Tuesday, February 22, 2011

A PERSONAL SANCTUARY

My sanity requires a personal sanctuary. Traditionally, that has always been my living room. It is the place where I focus my decorating energies. Everything placed in that room is strategically chosen to enhance the overall ambience. Typically, I ensure that the room is equipped with various lighting options, from candlelight to bright light and natural light. Access to music is essential; a television is not. The decor generally includes objects from Nature (rocks, plants, seashells, dried floral arrangements, etc.), spiritual icons, and possessions of personal significance. A comfortable thow for naps is also a must. And above all, it is perpetually clean. It is not a place for un-used, misplaced, homeless possessions.

While my sanctuary is where I retreat, relax, and let go, it is also where I entertain. It is the room visitors all experience, so it is vital that it is true to who I am; a reflection of me. It must be as comfortable and inviting as it is functional and practical. And I've been without one for over five years now. Is it any wonder I often feel listless, homesick, and spend far too much time in Cyberspace?

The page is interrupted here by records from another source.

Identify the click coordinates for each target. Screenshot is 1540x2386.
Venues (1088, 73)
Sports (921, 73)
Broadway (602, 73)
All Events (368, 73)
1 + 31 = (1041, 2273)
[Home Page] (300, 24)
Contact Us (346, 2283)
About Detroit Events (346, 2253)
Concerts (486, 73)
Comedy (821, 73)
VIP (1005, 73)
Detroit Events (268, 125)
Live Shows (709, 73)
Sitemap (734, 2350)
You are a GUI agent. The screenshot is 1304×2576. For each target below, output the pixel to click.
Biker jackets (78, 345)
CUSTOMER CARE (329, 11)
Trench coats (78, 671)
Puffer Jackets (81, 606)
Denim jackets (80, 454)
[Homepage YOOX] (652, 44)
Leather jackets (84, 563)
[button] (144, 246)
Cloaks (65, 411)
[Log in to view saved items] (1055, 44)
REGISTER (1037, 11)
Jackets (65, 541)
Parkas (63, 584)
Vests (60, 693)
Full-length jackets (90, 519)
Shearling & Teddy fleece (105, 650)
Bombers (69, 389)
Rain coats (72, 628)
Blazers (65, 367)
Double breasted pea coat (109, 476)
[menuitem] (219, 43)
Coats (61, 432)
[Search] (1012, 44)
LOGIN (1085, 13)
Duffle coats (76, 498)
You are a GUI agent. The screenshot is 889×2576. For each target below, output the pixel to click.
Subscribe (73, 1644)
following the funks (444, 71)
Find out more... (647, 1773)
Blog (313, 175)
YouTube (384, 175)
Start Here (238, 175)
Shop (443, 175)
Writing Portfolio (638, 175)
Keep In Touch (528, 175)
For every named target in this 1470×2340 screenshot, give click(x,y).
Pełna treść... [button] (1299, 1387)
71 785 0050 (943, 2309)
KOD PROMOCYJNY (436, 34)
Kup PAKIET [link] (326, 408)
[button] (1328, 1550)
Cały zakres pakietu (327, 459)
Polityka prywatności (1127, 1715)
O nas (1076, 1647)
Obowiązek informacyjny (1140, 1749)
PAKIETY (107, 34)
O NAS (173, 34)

Admittedly, I am self-absorbed, introspective, and enjoy my solitude. Still, I am equally social and enjoy the company of good friends and those I love most. In fact, all people are interesting and I can usually find some value in even the scum of the earth. My need for solitude is not based on an inherent dislike of people. Yet, I am most content, most relaxed, and most at peace when I am afforded the time and space to live within the confines of my mind, preferrably in an environment that is aesthetically pleasing to my personal taste.

In all my adult years, this is the first time where the closest thing I have to a personal sanctuary is my bedroom, and even that falls short. So creating a living room / sanctuary has become an urgent priority. My sanity demands it because, after all, when Mama's not happy, no one is happy.